Ein weiteres Beispiel für Tissue Engineering sind künstliche Herzklappen. Herzklappen werden heute überwiegend aus körperfremden Materialien angefertigt. Da diese Herzklappen jedoch nicht mitwachsen, müssen sich vor allem Kinder immer wieder risikoreichen Operationen unterziehen. Heute wird daher intensiv an Herzklappen aus körpereigenen Materialien geforscht. Derzeit gibt es zwei verschiedene Ansätze. Zum einen werden körpereigene Zellen auf ein Gerüst aus Fibrin aufgebracht und wachsen so innert sechs Wochen zu einer voll funktionsfähigen Herzklappe heran.
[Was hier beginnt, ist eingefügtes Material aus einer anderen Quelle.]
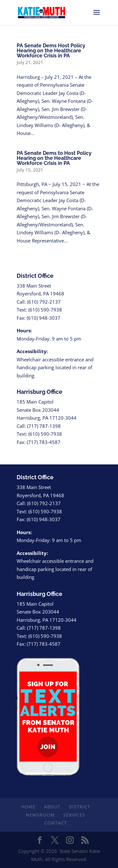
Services (74, 815)
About (52, 807)
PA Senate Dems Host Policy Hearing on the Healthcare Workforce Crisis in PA (51, 51)
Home (28, 807)
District (80, 807)
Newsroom (40, 815)
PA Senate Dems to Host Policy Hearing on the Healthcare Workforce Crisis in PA (54, 158)
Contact (55, 823)
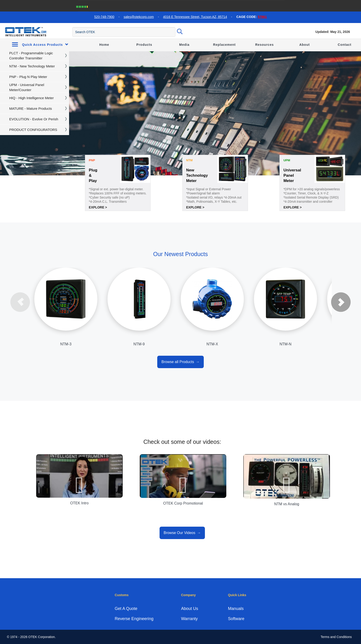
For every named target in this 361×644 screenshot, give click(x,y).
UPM (287, 160)
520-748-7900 (104, 17)
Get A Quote (126, 608)
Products (144, 44)
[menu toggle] (3, 31)
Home (104, 44)
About (304, 44)
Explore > (98, 207)
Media (184, 44)
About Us (189, 608)
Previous (20, 302)
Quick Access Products (40, 44)
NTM (189, 160)
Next (341, 302)
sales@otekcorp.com (139, 17)
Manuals (236, 608)
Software (236, 619)
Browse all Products (178, 362)
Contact (344, 44)
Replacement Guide (224, 50)
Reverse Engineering (134, 619)
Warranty (189, 619)
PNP (92, 160)
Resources (264, 44)
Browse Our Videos (179, 533)
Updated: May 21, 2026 (333, 32)
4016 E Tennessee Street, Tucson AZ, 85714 (195, 17)
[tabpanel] (180, 113)
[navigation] (35, 56)
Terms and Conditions (336, 637)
Eine andere Methode bedient sich einer Spender-Herzklappe, welche im Labor so weit behandelt wird, dass nur noch das Gerüst übrig bleibt. Dieses wird dann ebenfalls mit Stammzellen der Patienten besiedelt. Beide Ansätze haben sich im Tiermodell bewährt und haben die Fähigkeit, im Körper mitzuwachsen.